MERCREDI, 27 SEPTEMBRE
Prétextant quelques courses à faire, balade à Köniz, la frontière entre la Ville fédérale et la riche cité bâtie au pied du Gurten passe derrière la maison. La lumière du soir est sublime. Il fait doux. On sent que c'est les vacances. La circulation est moindre et il y a peu de monde dans les magasins. Cette balade dans la douceur d'un mardi de fin septembre est aussi le prétexte de faire un égoportrait  au coeur bleu. Il me semble que la perche à égoportrait est passée de mode. Les touristes chinois, eux, en sont encore très friands. J'avais oublié de noter cet accessoire sur ma liste de cadeaux de Pâques , si bien que cet objet de tous les désirs m'échappe totalement. Plus crûment, on la désigne sous le sobriquet de perche à selfie. 
Dans le centre de Köniz, il y a un magasin turc. On y trouve des fruits et légumes pas chers. Des dattes fraîches, des grenades d'Espagne, des figues d'Italie, des pastèques énormes, des pommelons géants et des scoubidous, bidous, bidous...

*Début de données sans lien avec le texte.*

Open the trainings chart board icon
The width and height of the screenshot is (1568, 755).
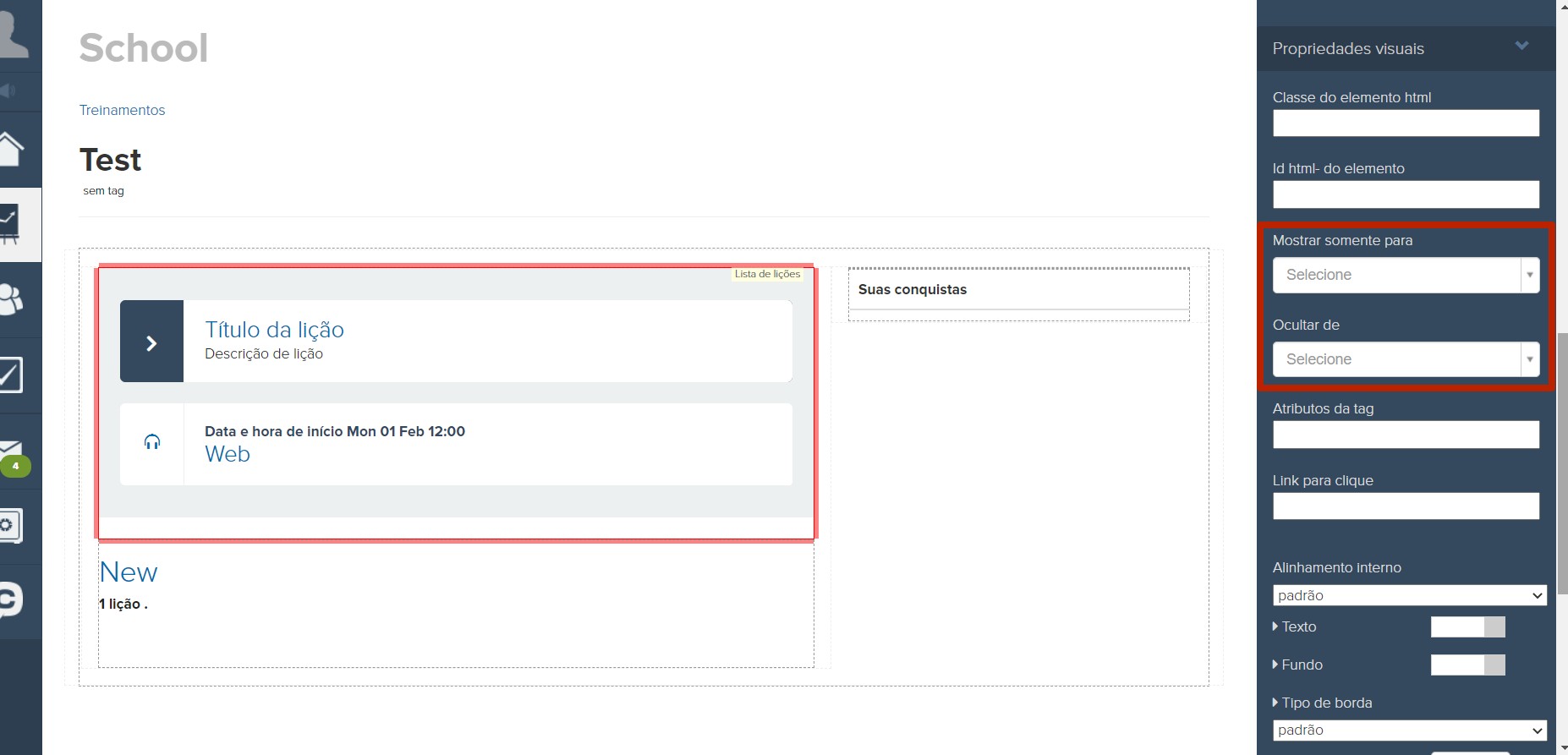tap(10, 224)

Les clients de ce havre méditerranéen sont des quatres coins du monde.  On y entend toutes les langues, mais la drague se fait en dialecte bernois, avec de répliques cultes. Le caissier turc lance à une habituée thaïlandaise, "Vous êtes tout en beauté cette après-midi. Vous êtes plus belle que ma femme!"
Pendant ce temps, jeunesse se passe,sur l'immense terrain de verdure, baigné d'un étang où nénuphars et canards font bon ménage, espace vert sauvé de justesse des griffes des promoteurs et aménagé de façon ludique.
Chargé de paquets, il est temps de rentrer.